Pretty easy: ask your local power supplier (or looki up his last tax statement)what the insurance cost is for solar, water, bio, coal power plants. And now look what the insurance cost is for a nuclear power plant. You will be surprised: it isn't nearly as high one would expect. All costs related to an incident like Three Mile Island, Harrisburg, Fukushima are payed by the public (tax payers). The Paris convention (http://www.oecd-nea.org/law/nlparis_conv.html) restricts liability to ca. 2 billion USD (the treaty mentions "Special Drawing Rights", which kinda currency, see http://www.imf.org/external/np/fin/data/rms_five.aspx for conversion rates). The latest cost estimation I've read for the Fukushima incident is 100 billions (EUR).

So your evidence that nuclear power is proportionally more dangerous than other methods is that insurance rates aren't as high as one would expect? :psyduck:


As for the risks: to be honest, I don't care about the loss of lives, especially human ones. What scares me is the potential of devastating a large landscape for decades. The price for this was and will again be paid by the public.

We're not talking about coal/oil, we're talking about nuclear power(see what I did there).

But seriously; you still haven't read any of the links posted in this thread have you? Nuclear power has been safe for decades, unless you're the Soviet Union and build it with substandard materials and don't train the personnel properly.

Evelgrivion
August 22 2012, 07:49:58 PM
But seriously; you still haven't read any of the links posted in this thread have you? Nuclear power has been safe for decades, unless you're the Soviet Union and build it with substandard materials and don't train the personnel properly.
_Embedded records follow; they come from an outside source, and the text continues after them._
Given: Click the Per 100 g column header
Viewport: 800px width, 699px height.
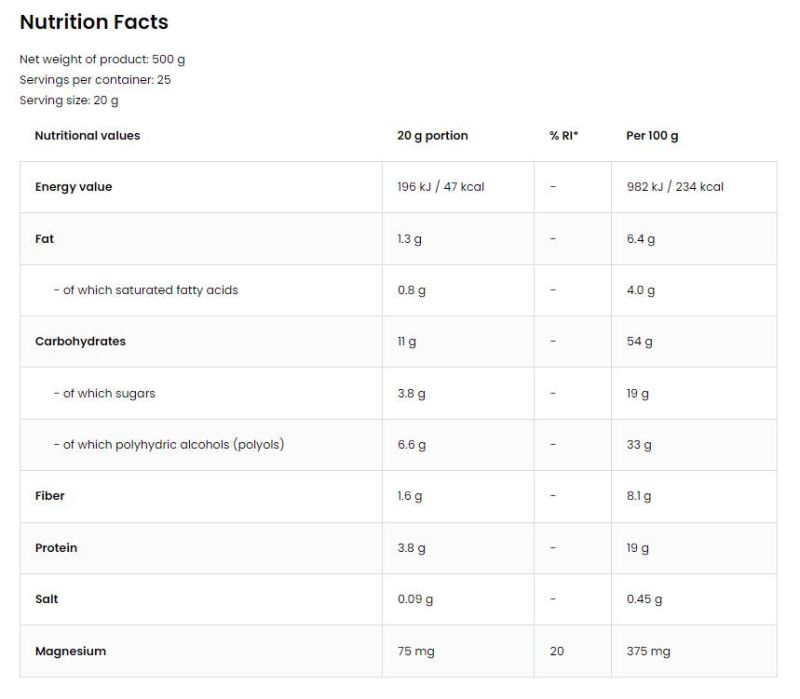Looking at the screenshot, I should coord(652,135).
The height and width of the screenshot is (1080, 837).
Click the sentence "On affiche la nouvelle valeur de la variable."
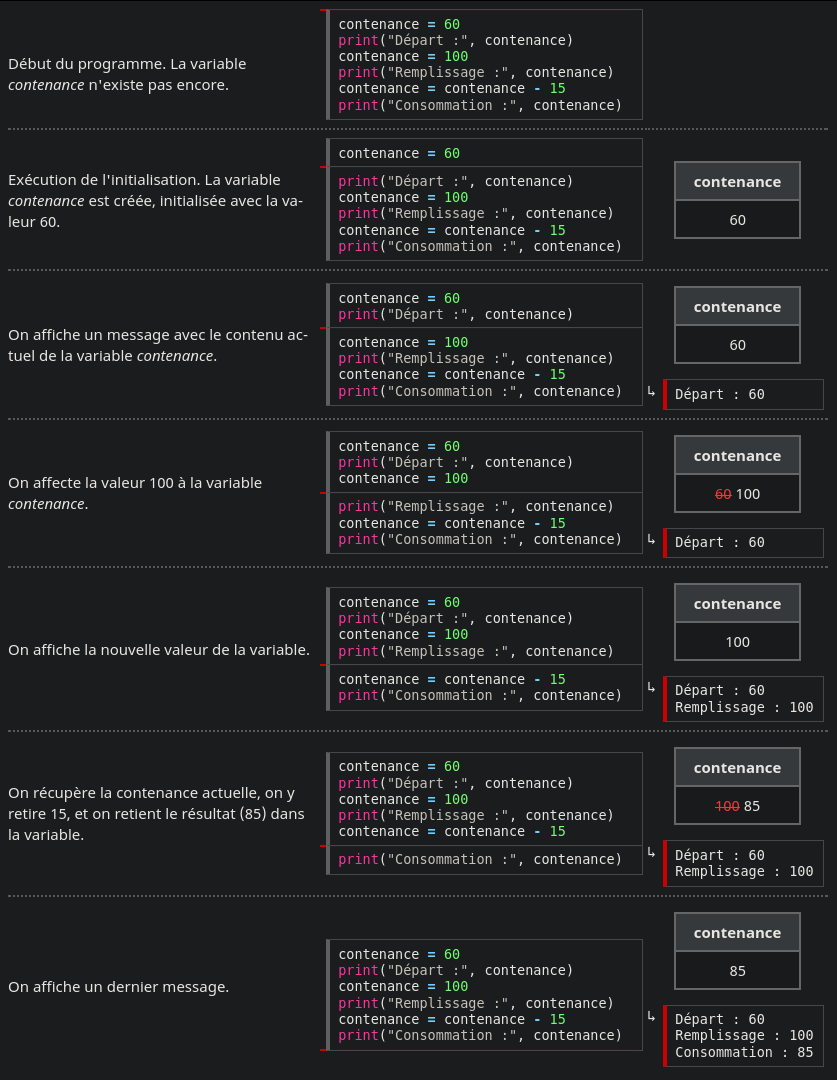pyautogui.click(x=158, y=650)
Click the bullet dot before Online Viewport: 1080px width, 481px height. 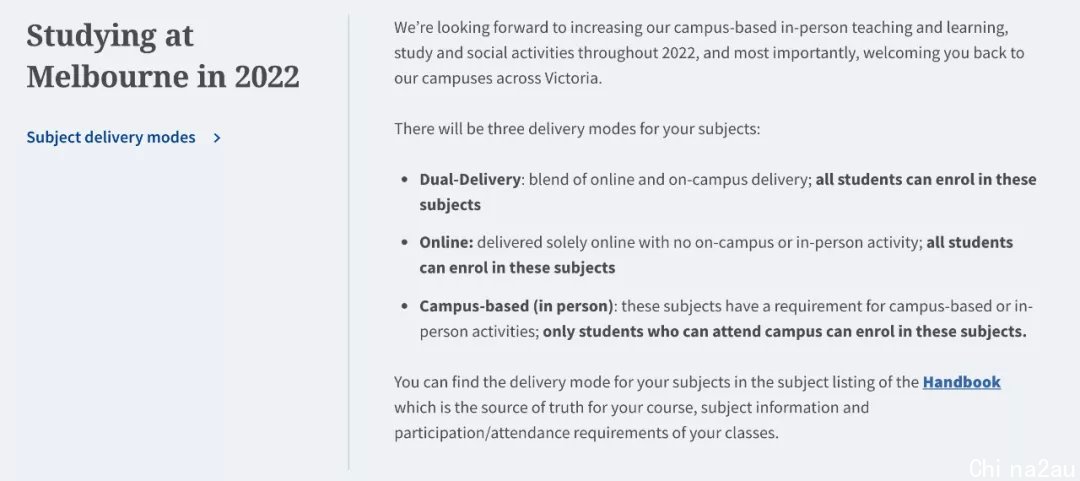[x=404, y=243]
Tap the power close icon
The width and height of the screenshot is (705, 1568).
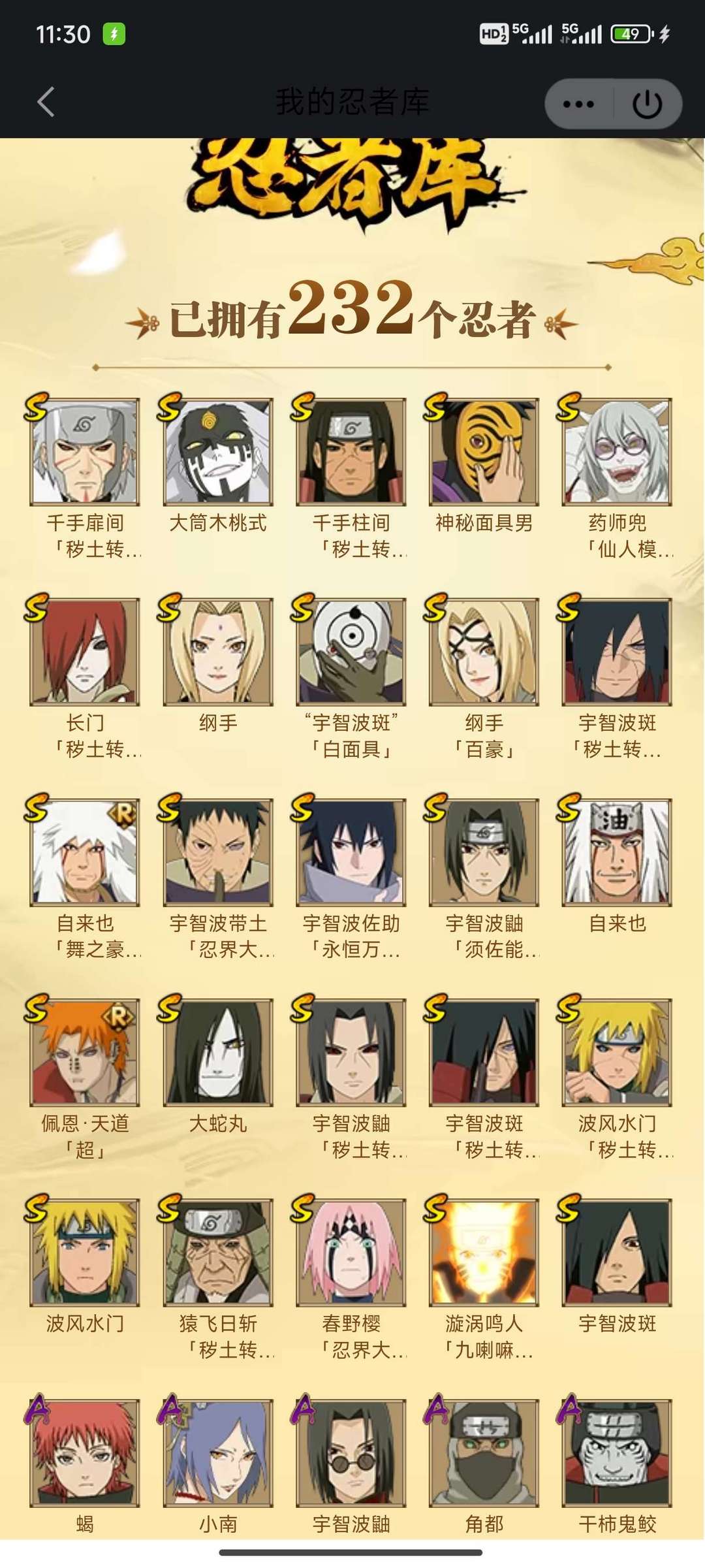pyautogui.click(x=648, y=104)
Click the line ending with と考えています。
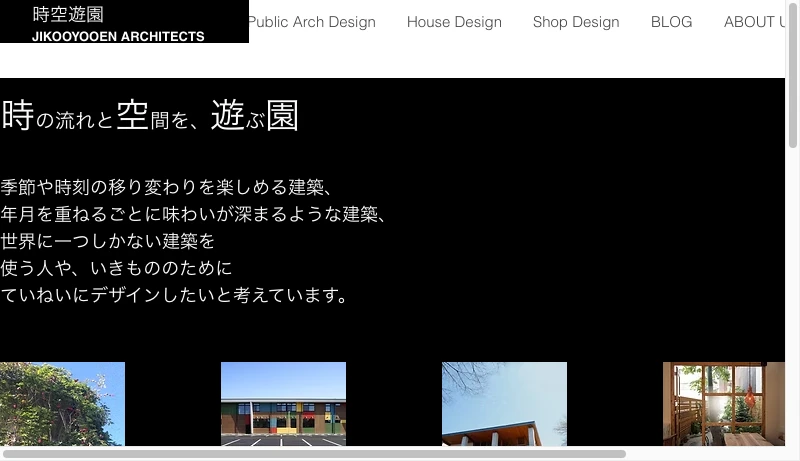The image size is (800, 461). pyautogui.click(x=175, y=295)
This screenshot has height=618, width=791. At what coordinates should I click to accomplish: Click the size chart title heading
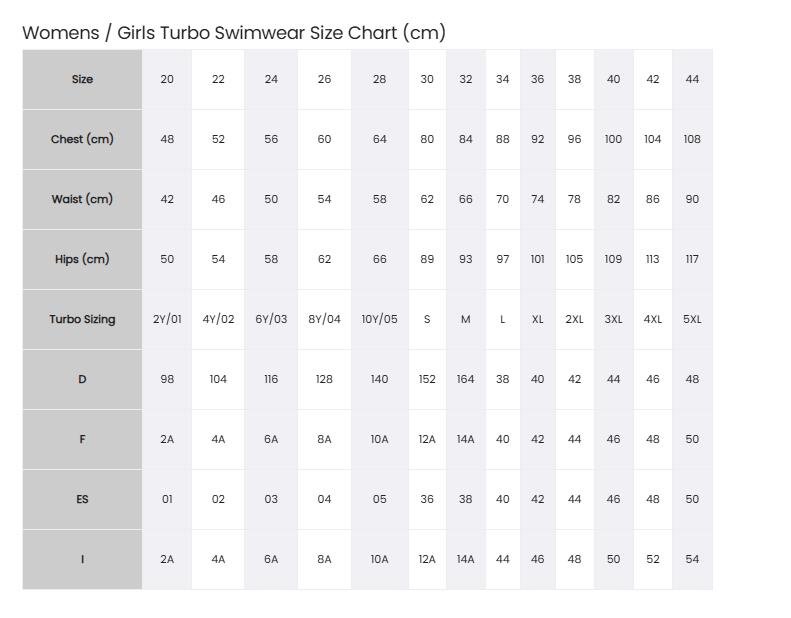coord(234,33)
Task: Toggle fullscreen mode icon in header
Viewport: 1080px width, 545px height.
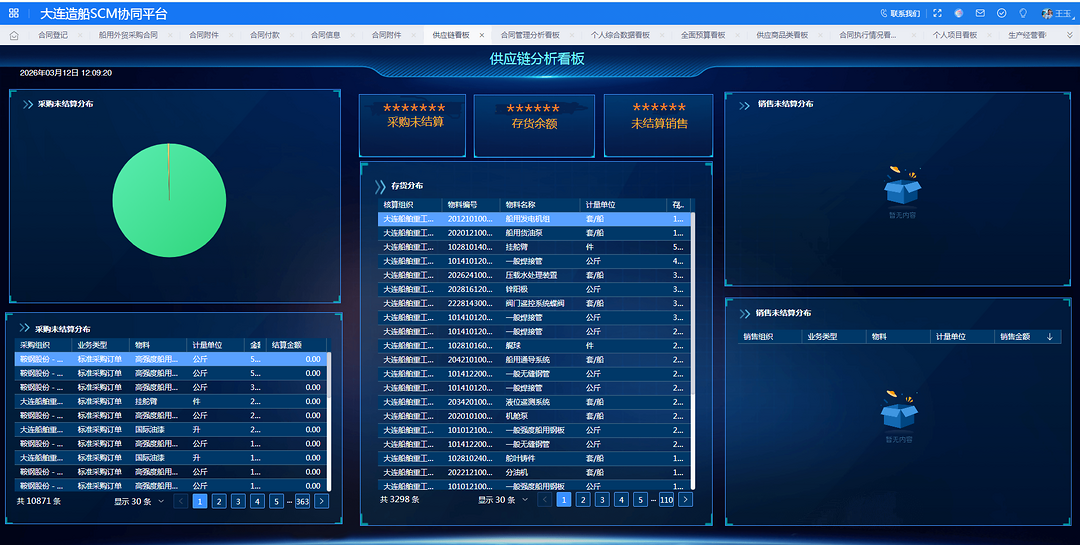Action: pos(937,14)
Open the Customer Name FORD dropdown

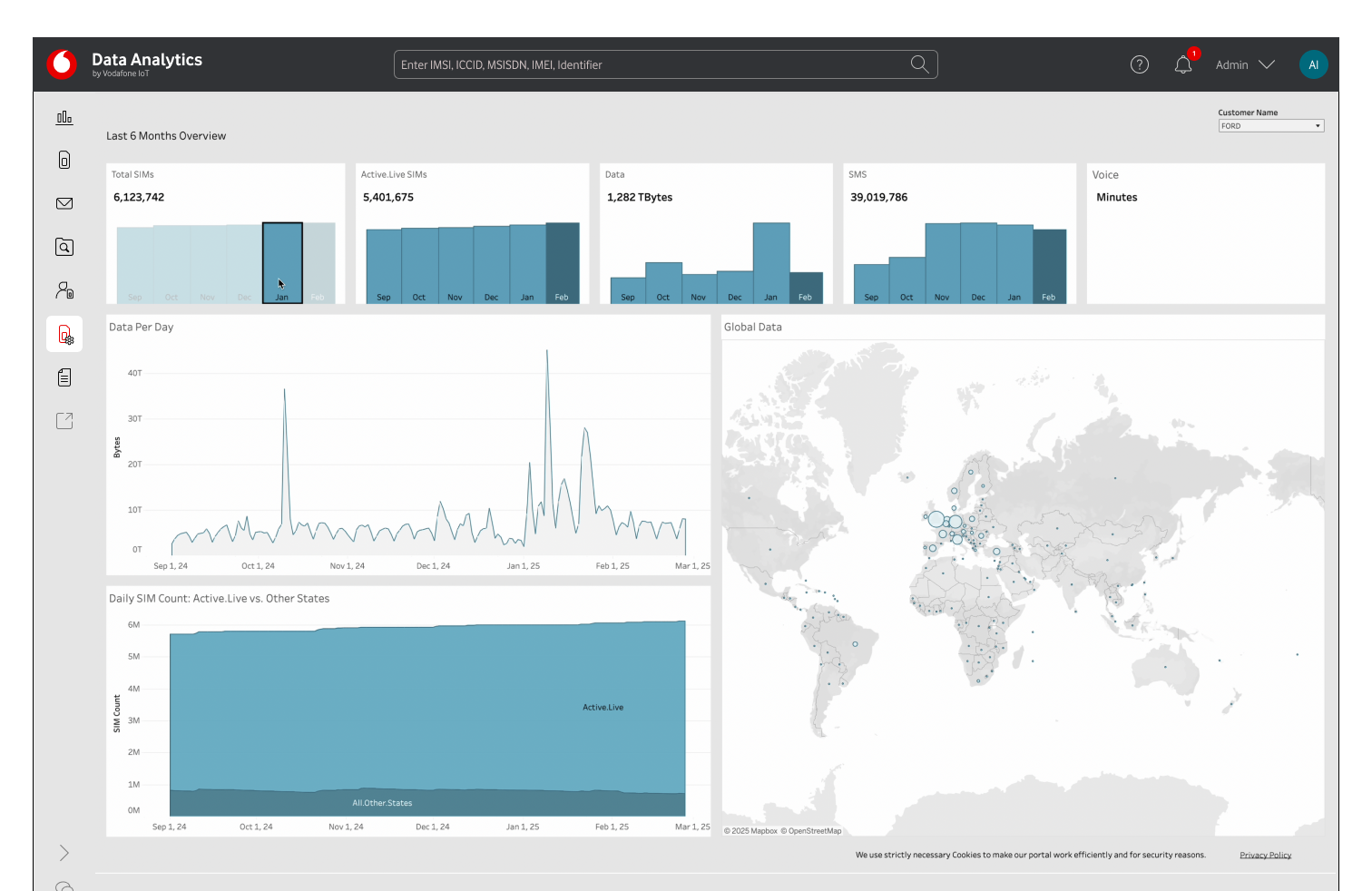1270,126
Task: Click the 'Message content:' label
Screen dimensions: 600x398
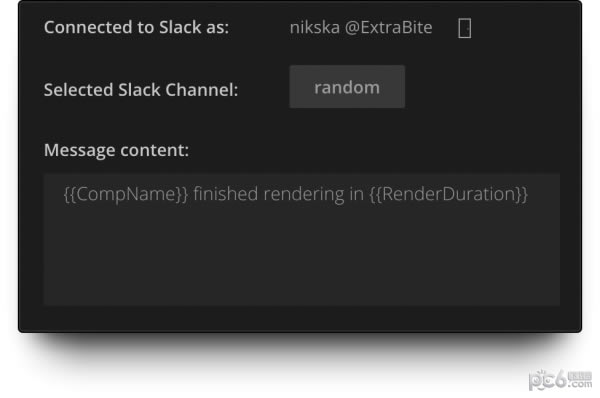Action: 116,150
There's also the scenario of a power company who operated amidst a continuous atmosphere of corruption and faced the single worst earthquake and tsunami in recorded national history. To be fair, there is a case to be made for the unforeseen, and it's always expensive to prepare for it. However, modern nuclear power plants cannot fail in the way Fukushima did; in newer designs, continuous power isn't needed to keep the reactors from runaway criticality incidents; power is needed to keep the power plant from turning itself off.

Zeekar
August 22 2012, 08:44:34 PM
But seriously; you still haven't read any of the links posted in this thread have you? Nuclear power has been safe for decades, unless you're the Soviet Union and build it with substandard materials and don't train the personnel properly.

There's also the scenario of a power company who operated amidst a continuous atmosphere of corruption and faced the single worst earthquake and tsunami in recorded national history. To be fair, there is a case to be made for the unforeseen, and it's always expensive to prepare for it. However, modern nuclear power plants cannot fail in the way Fukushima did; in newer designs, continuous power isn't needed to keep the reactors from runaway criticality incidents; power is needed to keep the power plant from turning itself off.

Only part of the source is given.